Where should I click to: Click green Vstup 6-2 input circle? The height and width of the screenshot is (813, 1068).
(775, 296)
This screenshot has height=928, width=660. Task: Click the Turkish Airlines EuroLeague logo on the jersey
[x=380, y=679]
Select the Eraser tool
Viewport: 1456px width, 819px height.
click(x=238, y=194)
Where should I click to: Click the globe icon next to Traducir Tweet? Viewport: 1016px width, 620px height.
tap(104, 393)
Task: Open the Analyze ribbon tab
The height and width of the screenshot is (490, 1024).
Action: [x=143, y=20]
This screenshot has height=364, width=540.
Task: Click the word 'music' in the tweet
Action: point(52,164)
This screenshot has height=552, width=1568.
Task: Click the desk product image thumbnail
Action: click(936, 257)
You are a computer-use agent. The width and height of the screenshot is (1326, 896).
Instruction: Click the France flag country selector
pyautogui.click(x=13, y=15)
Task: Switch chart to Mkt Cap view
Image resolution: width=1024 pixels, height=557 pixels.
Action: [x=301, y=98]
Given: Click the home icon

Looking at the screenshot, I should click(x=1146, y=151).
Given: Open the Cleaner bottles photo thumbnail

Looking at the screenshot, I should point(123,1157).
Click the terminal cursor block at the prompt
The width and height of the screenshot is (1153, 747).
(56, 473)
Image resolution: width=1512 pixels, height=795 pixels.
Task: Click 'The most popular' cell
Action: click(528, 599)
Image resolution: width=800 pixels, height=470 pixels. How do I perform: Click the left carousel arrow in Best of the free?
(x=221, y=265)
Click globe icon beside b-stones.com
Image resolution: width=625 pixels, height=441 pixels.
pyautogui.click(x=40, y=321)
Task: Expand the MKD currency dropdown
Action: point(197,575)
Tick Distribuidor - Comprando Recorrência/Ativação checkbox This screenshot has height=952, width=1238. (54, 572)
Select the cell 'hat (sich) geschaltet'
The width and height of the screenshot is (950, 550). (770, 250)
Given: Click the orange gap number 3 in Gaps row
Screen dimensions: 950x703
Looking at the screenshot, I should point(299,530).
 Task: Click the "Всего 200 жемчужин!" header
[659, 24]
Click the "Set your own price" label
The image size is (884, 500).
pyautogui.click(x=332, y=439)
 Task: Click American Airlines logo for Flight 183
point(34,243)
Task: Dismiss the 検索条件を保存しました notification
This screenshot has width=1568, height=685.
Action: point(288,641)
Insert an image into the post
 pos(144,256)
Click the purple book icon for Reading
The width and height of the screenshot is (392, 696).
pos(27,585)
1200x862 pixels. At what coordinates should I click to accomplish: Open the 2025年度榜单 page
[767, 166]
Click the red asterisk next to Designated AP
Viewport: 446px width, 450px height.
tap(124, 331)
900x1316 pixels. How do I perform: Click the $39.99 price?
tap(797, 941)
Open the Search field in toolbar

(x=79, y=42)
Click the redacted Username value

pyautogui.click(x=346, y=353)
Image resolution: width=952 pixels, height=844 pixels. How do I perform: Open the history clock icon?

-=-=-=-=-

EXERCISE: In the entries above, copy the lines from the one that contains "Viewport: 446px width, 450px height." through the last line, exactly as they appear.

TASK ANSWER:
Viewport: 446px width, 450px height.
tap(124, 331)
900x1316 pixels. How do I perform: Click the $39.99 price?
tap(797, 941)
Open the Search field in toolbar

(x=79, y=42)
Click the redacted Username value

pyautogui.click(x=346, y=353)
Image resolution: width=952 pixels, height=844 pixels. How do I perform: Open the history clock icon?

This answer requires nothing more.